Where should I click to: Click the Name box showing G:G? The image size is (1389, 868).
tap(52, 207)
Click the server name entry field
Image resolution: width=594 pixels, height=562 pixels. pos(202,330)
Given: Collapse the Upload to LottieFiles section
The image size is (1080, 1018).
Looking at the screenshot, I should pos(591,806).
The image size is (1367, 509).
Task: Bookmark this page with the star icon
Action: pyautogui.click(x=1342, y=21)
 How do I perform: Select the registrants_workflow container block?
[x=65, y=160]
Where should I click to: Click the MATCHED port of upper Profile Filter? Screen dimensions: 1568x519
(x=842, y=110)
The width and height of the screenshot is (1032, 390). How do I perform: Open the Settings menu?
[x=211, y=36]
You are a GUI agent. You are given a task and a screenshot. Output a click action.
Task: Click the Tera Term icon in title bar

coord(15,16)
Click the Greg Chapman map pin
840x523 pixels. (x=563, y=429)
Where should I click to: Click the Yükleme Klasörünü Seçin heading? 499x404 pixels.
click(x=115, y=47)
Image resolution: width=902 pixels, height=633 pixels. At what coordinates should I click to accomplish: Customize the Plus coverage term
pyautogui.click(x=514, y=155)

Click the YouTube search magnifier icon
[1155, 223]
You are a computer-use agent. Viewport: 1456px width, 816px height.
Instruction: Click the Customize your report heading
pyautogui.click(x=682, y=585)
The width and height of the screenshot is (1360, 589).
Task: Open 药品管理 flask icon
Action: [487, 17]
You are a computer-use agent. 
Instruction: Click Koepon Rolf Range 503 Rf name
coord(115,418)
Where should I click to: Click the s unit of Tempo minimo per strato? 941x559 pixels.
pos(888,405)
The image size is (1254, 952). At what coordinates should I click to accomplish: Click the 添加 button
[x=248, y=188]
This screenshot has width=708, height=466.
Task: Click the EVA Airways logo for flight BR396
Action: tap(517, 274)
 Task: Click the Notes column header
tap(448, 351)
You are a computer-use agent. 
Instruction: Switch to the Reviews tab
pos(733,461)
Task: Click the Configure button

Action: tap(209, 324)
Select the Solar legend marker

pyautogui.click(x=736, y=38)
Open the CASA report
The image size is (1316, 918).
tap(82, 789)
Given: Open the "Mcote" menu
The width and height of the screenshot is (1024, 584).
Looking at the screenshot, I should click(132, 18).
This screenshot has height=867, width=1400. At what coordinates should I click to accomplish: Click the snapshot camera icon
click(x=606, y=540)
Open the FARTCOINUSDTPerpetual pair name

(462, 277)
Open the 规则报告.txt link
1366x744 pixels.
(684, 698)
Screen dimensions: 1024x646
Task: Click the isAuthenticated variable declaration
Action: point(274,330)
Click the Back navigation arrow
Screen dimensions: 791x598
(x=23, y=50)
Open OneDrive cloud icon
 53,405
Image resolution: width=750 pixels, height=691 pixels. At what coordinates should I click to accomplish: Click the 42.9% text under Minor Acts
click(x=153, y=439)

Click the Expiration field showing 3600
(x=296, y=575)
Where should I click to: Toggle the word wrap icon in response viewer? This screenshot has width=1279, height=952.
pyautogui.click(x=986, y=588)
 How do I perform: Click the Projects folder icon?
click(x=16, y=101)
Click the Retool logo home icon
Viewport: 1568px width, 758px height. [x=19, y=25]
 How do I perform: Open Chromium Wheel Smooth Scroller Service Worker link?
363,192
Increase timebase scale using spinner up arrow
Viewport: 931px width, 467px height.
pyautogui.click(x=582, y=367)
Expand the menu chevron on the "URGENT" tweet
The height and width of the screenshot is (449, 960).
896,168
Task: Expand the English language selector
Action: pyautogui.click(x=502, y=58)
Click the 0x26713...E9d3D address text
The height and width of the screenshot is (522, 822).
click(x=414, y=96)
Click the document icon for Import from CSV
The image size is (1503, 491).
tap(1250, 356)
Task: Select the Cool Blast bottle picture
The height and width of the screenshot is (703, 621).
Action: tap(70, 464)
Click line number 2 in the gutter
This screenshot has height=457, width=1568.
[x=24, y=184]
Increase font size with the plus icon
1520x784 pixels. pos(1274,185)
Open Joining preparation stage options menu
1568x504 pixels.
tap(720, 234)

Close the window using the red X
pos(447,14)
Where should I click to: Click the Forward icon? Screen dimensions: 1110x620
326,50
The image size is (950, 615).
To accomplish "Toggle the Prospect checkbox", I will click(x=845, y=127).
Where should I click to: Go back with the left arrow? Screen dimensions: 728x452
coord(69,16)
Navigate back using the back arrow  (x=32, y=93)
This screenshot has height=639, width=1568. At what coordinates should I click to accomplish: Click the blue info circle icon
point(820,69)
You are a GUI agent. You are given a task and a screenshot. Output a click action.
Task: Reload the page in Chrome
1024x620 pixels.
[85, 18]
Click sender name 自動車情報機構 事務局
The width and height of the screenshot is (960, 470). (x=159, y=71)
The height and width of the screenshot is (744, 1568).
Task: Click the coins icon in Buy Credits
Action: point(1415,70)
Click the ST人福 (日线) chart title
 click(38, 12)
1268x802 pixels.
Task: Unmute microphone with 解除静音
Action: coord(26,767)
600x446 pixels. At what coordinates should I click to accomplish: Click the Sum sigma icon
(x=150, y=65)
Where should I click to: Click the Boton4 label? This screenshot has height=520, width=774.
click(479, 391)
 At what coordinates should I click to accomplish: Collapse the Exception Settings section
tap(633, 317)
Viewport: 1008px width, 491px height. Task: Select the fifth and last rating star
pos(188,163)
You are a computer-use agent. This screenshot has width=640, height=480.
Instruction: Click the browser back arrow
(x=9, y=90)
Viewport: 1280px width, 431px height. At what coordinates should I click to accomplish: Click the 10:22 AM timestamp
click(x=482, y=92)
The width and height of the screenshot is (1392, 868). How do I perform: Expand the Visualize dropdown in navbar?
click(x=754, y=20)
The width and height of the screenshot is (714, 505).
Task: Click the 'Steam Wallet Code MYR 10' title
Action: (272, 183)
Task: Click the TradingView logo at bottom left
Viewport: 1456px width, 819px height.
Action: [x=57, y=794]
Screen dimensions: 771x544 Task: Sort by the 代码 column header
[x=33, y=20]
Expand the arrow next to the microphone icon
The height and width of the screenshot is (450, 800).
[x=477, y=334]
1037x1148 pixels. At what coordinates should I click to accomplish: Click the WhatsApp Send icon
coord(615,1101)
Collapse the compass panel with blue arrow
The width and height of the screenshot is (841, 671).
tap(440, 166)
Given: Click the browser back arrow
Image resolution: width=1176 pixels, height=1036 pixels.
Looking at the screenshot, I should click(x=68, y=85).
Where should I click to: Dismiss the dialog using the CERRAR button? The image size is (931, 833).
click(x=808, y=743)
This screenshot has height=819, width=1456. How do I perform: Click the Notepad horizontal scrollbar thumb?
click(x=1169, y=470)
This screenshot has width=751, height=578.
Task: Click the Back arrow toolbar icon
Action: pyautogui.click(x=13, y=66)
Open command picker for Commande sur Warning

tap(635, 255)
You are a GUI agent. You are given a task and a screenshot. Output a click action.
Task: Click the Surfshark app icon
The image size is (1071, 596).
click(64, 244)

▶ TASK TO COMPLETE: What is needed is every line of the records that contains the word "computer".

▶ ANSWER TO THE EXERCISE:
You are a computer-use agent. Viewport: 1456px width, 816px height.
You are a computer-use agent. 
You are a computer-use agent. 
You are a computer-use agent. This screenshot has width=640, height=480.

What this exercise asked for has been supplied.